Escalation and Cost Drive Voter Concern
When voters are asked what concerns them most about Trump’s military action in Venezuela, their top worries are not about legality or process, but about escalation, cost, and being pulled into additional conflicts.
The most frequently cited concerns – each named by 32% of voters – are that Trump’s actions give China and Russia justification to invade other countries and that this could lead to even more foreign conflicts, with voters explicitly pointing to places like Cuba, Colombia, and Greenland.
Arguments centered on Russia and China are particularly effective with Republican voters, while focusing on a slippery slope is most convincing with independents.
Economic concerns closely follow, with 30% of voters saying they worry this becomes another costly foreign conflict that spends billions overseas instead of helping Americans at home.
By contrast, concerns about legality and congressional approval, while highly resonant with Democrats, are less motivating factors for others than arguments focused on real-world consequences.
KEY TAKEAWAY: Voters are forward-looking and consequence-driven. Messaging that emphasizes escalation, cost, and war fatigue will resonate more than arguments centered on legality or abstract norms.
Messaging Guidance:
What Works
Frame Venezuela as part of a pattern of escalation and overreach.
Emphasize costs, risks, and lack of a clear endgame.
Use Greenland as a vivid, and unpopular, example of how far voters believe Trump is willing to go.
Contrast foreign policy decisions directly with a lack of focus on economic issues at home. A focus on foreign intervention does not align with Americans’ priorities.
What to Avoid
Restating obvious facts about Maduro or relitigating the operation itself.
Overreliance on legal or process arguments.
Framing the debate as pro- or anti-intervention in the abstract.
Talking Points:
A pattern of escalation and overreach. Trump has repeatedly shown a willingness to push the U.S. further and further without a clear plan for how conflicts end. Venezuela isn’t an isolated decision either – it’s part of a broader pattern of escalation and overreach that increases the risk of dangerous confrontations.
The operation diverts attention and resources away from Americans’ real needs. At a time when families are struggling with rising costs, housing pressures, and economic uncertainty, this intervention pulls focus and funding overseas. There’s no clear benefit to working Americans, only more distraction from fixing problems at home.
There are no guardrails – and this won’t stop with Venezuela. Trump’s chaotic approach signals he’s willing to keep pushing—whether it’s Colombia, Cuba, or even Greenland.

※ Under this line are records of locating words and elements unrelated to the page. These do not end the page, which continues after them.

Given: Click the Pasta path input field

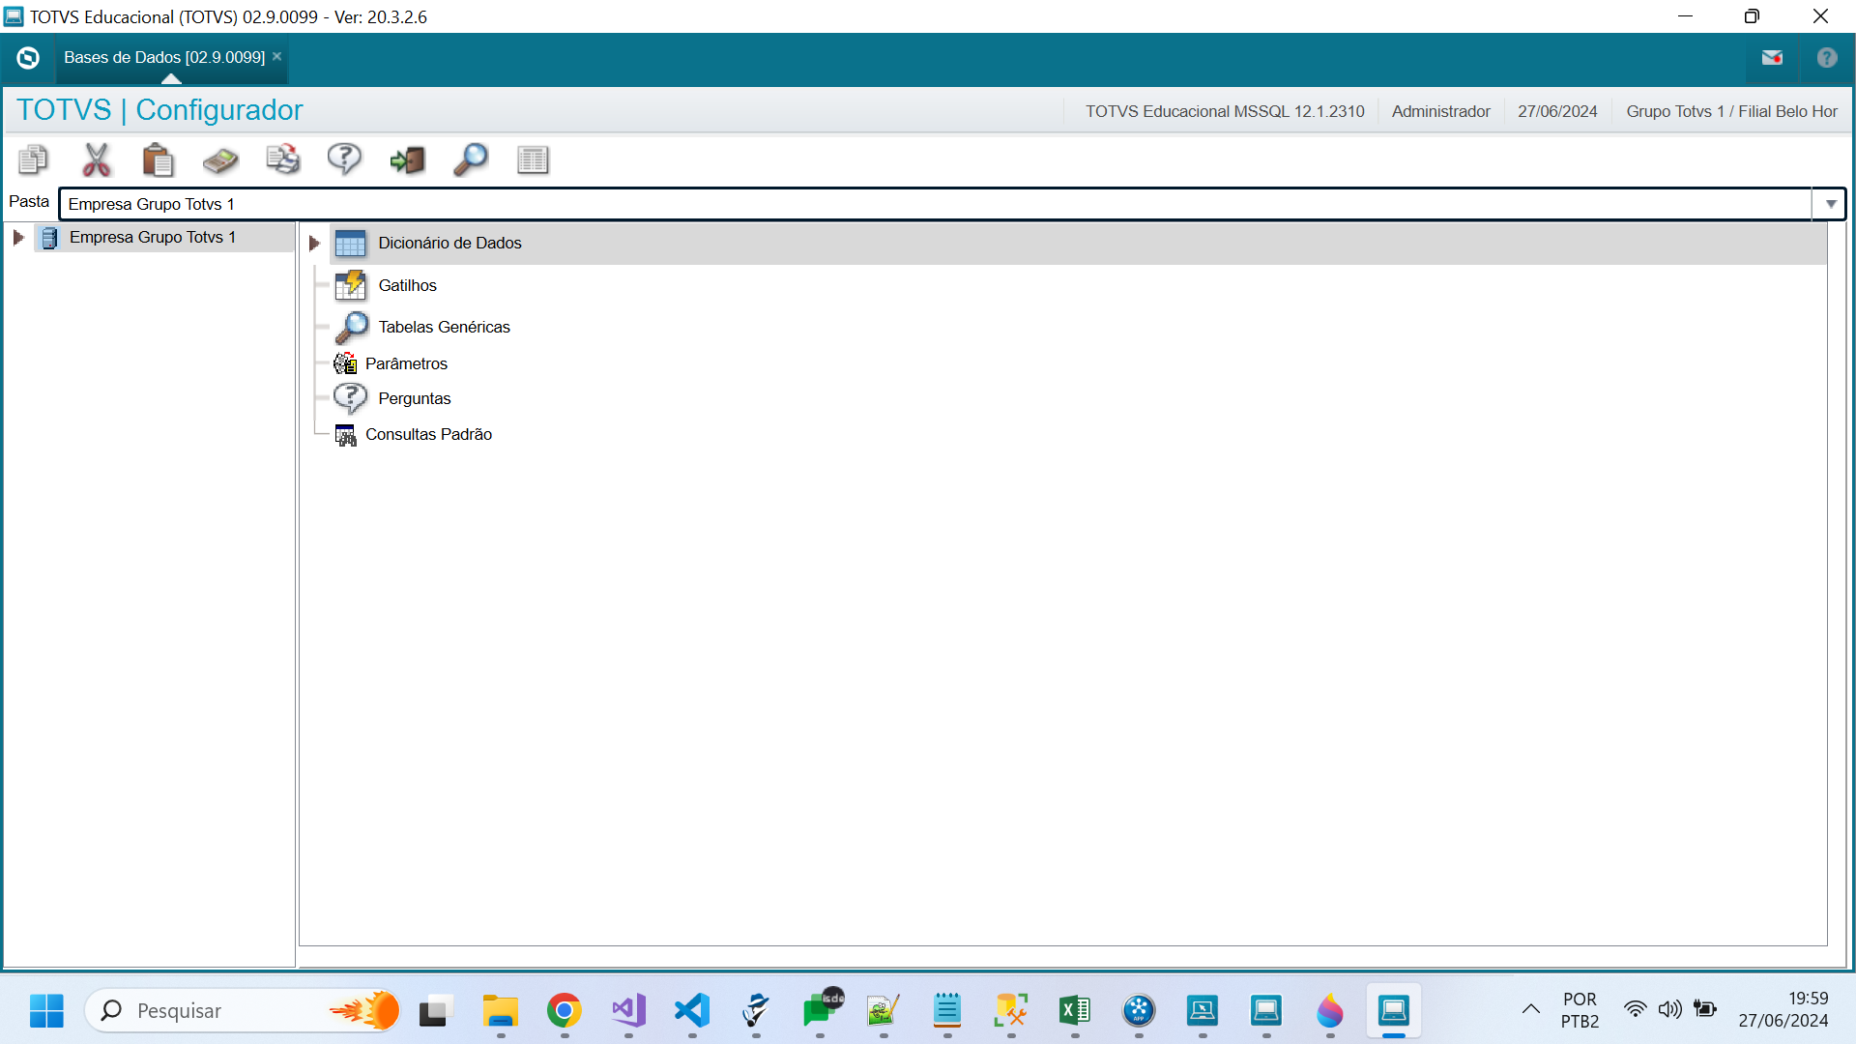Looking at the screenshot, I should point(928,204).
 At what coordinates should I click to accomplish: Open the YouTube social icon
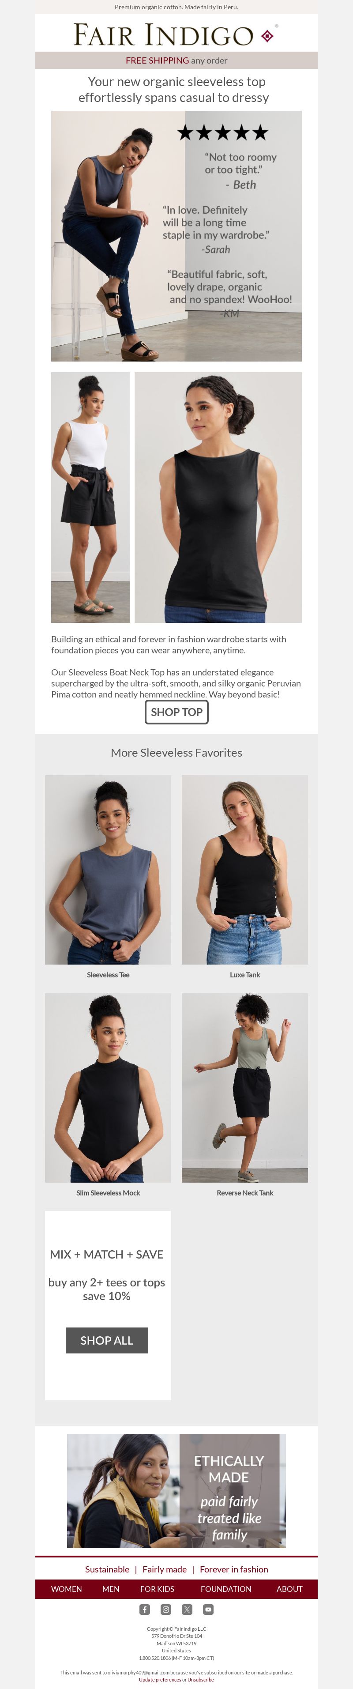[x=208, y=1609]
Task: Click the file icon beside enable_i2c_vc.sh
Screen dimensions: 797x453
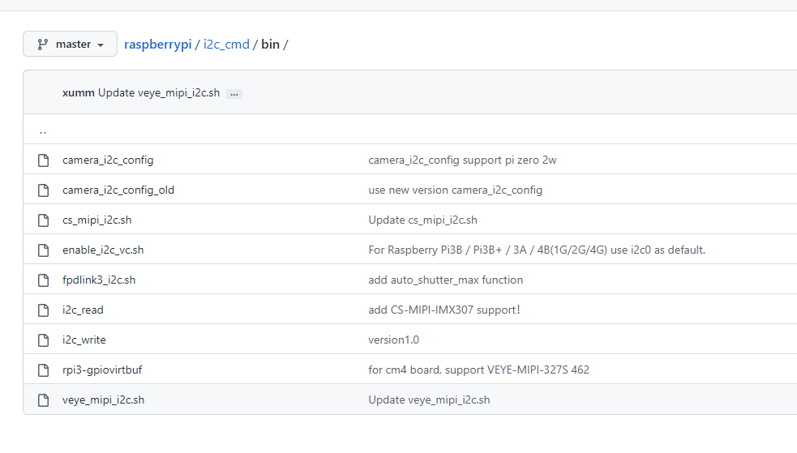Action: click(x=44, y=250)
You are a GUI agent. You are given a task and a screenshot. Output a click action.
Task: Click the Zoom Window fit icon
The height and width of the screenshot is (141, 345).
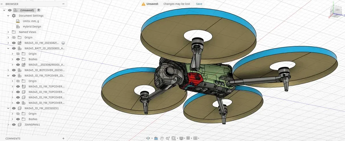174,138
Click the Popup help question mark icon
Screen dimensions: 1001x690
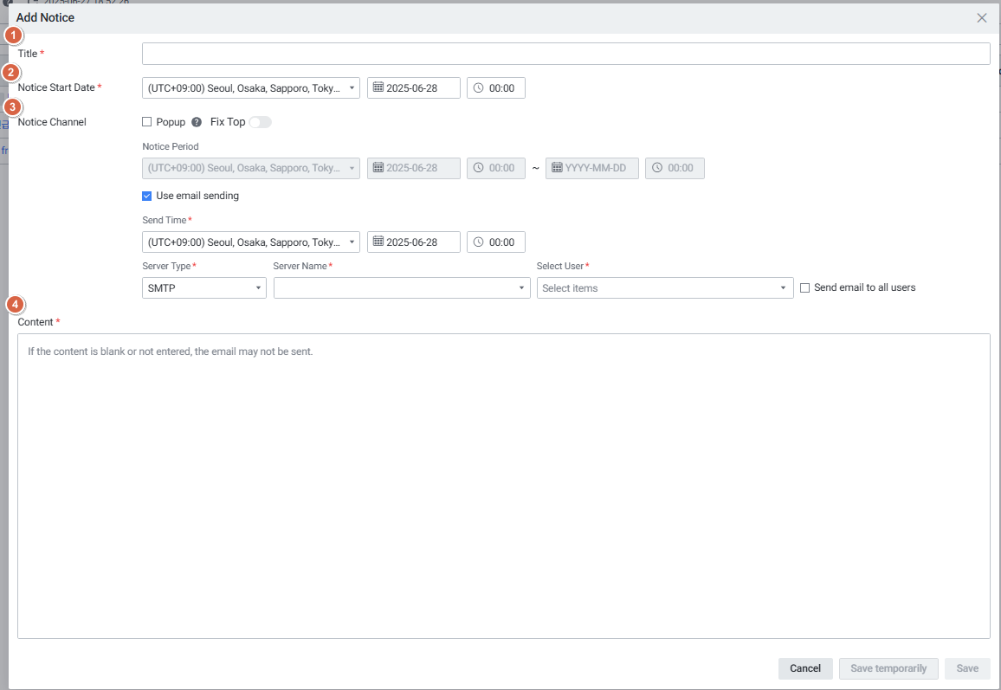197,122
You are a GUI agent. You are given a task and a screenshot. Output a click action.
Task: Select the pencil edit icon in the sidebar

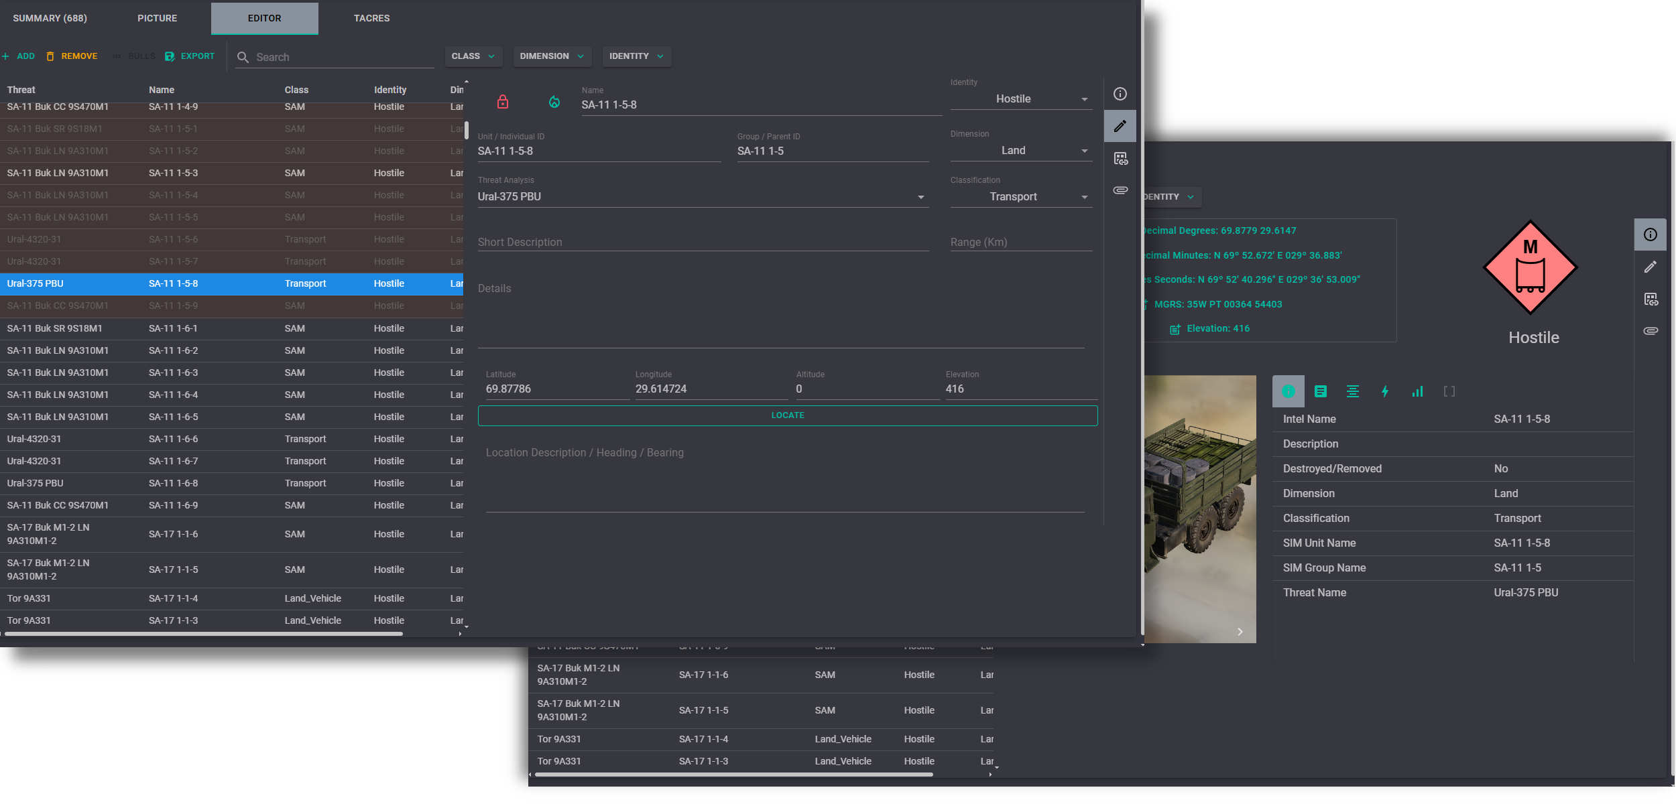[x=1120, y=126]
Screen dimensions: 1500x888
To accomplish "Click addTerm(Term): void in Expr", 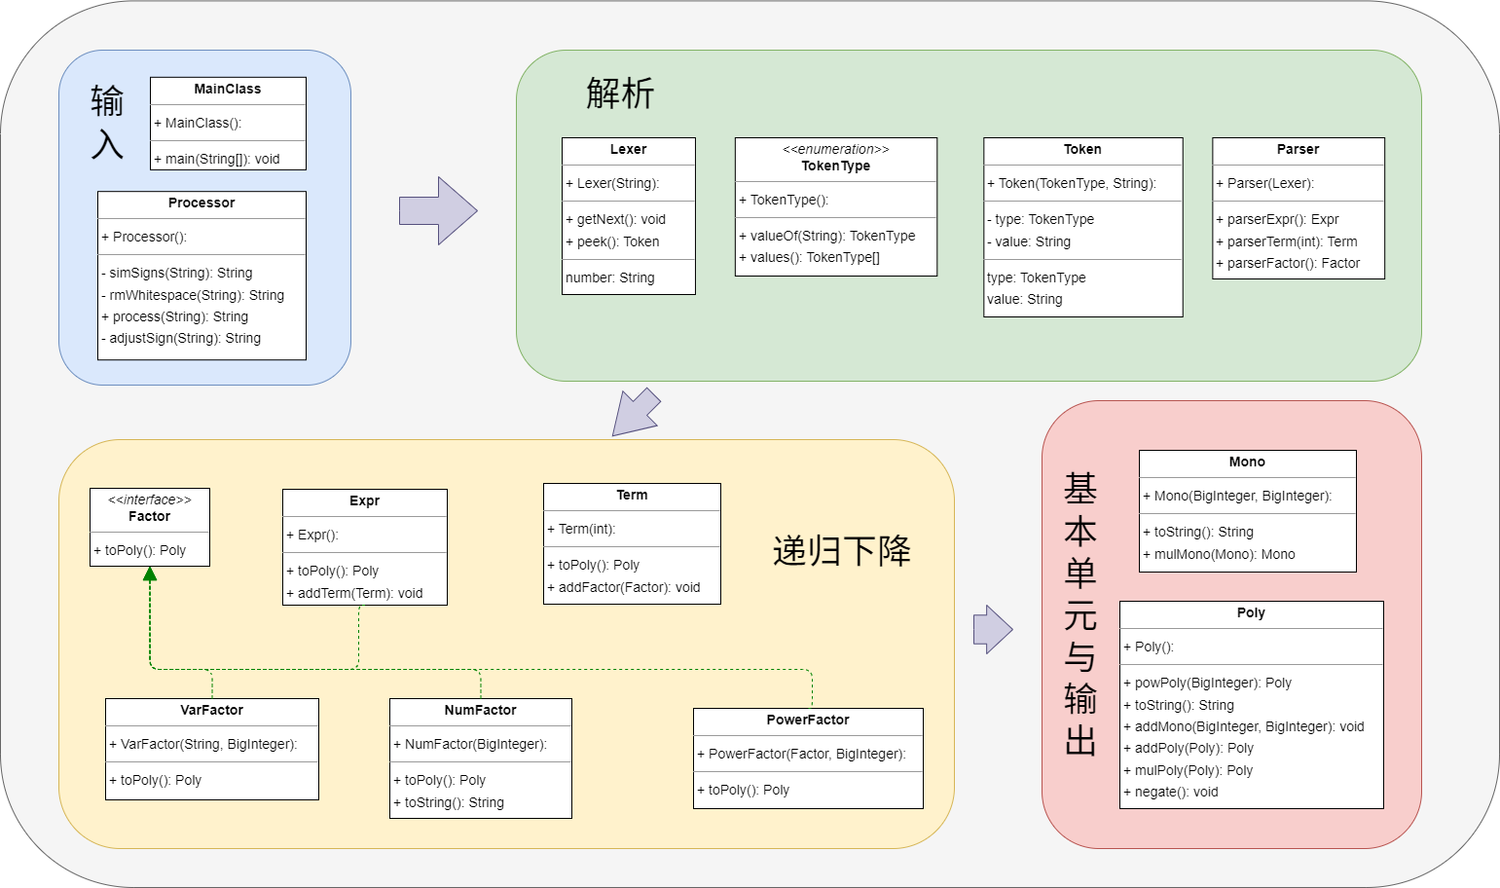I will pyautogui.click(x=354, y=594).
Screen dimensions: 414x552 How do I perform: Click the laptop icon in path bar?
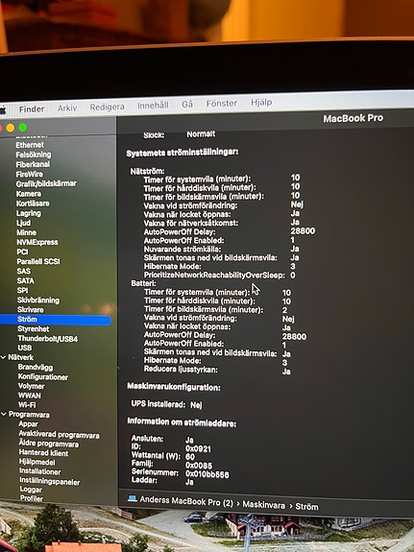[133, 498]
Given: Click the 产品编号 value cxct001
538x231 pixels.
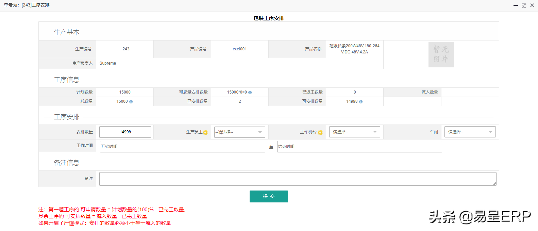Looking at the screenshot, I should coord(240,49).
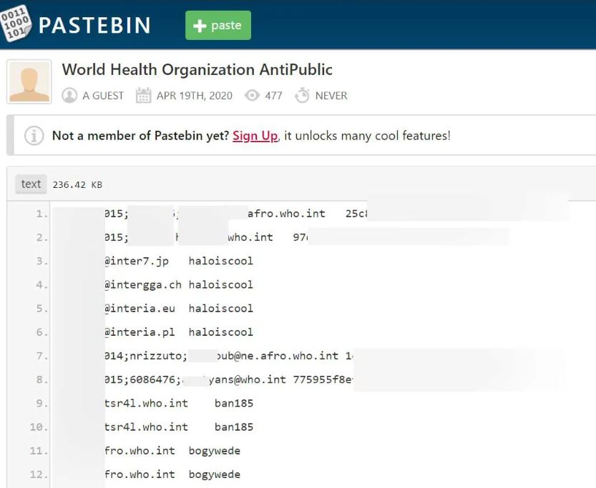The height and width of the screenshot is (488, 596).
Task: Click the user icon beside A GUEST
Action: [69, 95]
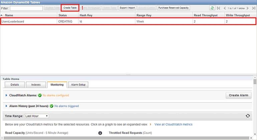Viewport: 257px width, 140px height.
Task: Click the green refresh tables icon
Action: coord(212,8)
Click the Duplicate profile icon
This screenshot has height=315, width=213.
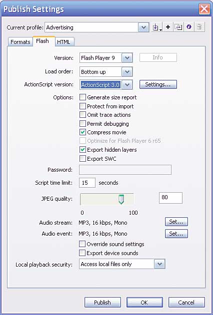click(178, 27)
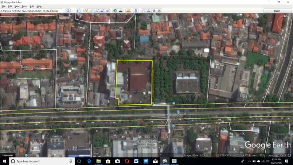Open the Ruler measuring tool
The height and width of the screenshot is (165, 293).
point(136,11)
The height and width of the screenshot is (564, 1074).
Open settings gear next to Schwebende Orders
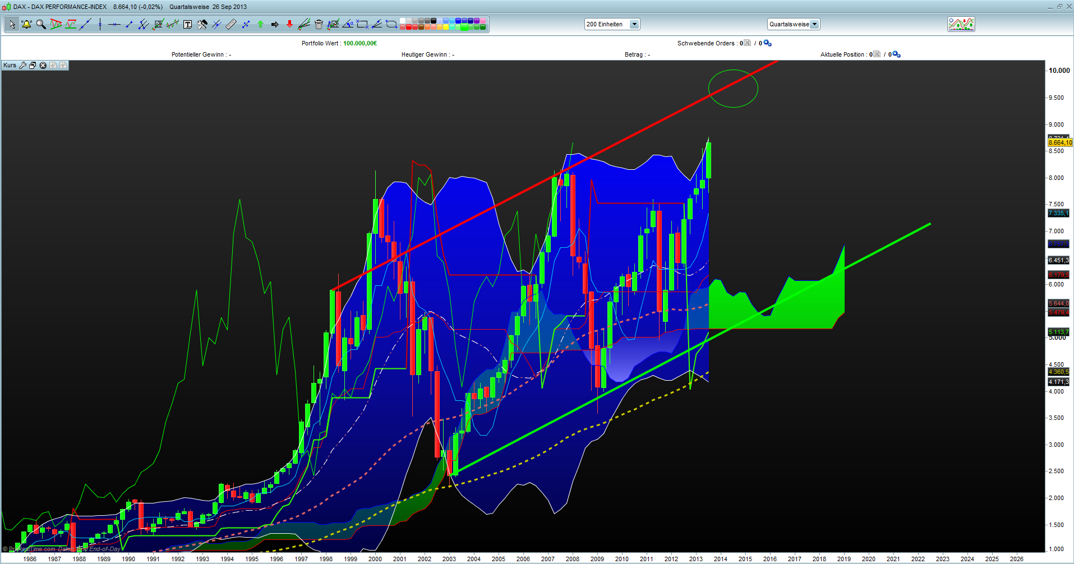(x=767, y=43)
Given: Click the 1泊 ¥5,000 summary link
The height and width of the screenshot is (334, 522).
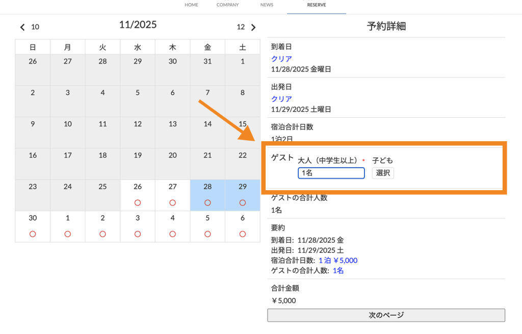Looking at the screenshot, I should 337,261.
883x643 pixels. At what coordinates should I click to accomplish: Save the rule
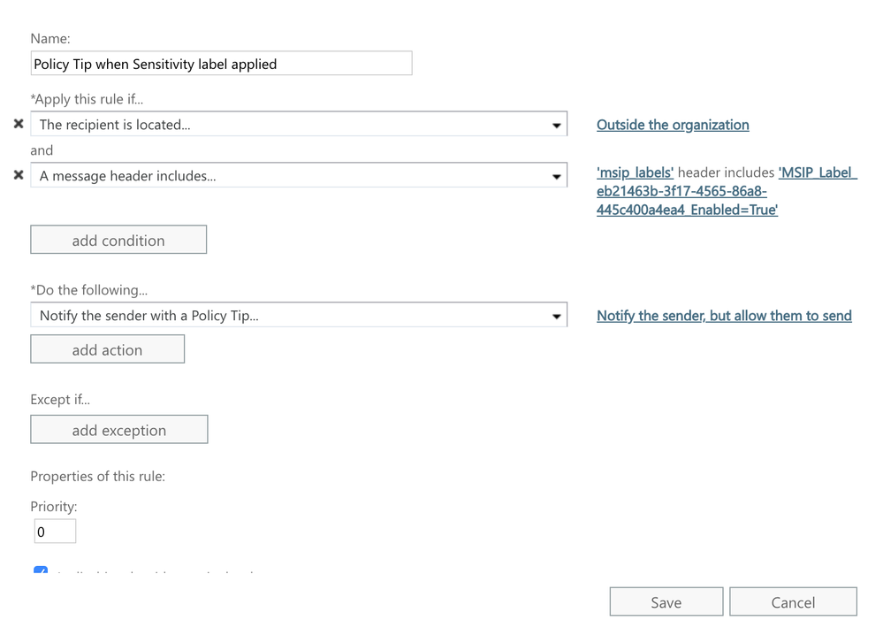tap(666, 602)
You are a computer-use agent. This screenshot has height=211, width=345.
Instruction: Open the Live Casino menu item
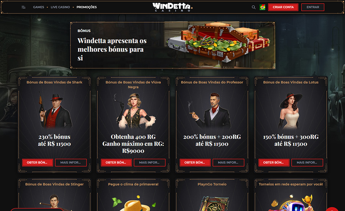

Voters already see how far he’s prepared to go, and they don’t support more reckless and costly adventures abroad.
This wasn’t about democracy or national security. In reality, Trump’s intervention was all about oil and corporate interests. The intervention serves the priorities of major corporations and billionaires looking to secure access to resources, not the needs of working families. Once again, Trump chose special interests over the public interest.
Bottom Line:
Voters are open to hearing critiques of Trump’s actions in Venezuela, but the strongest arguments are forward-looking, not backward-looking. Americans are worried about where this goes next, how much it will cost, and whether the U.S. is being pulled into conflicts and commitments they never asked for which distract from addressing economic issues at home. Greenland, in particular, crystallizes fears of overreach and helps underscore that this is not just about one country, but about a dangerous direction.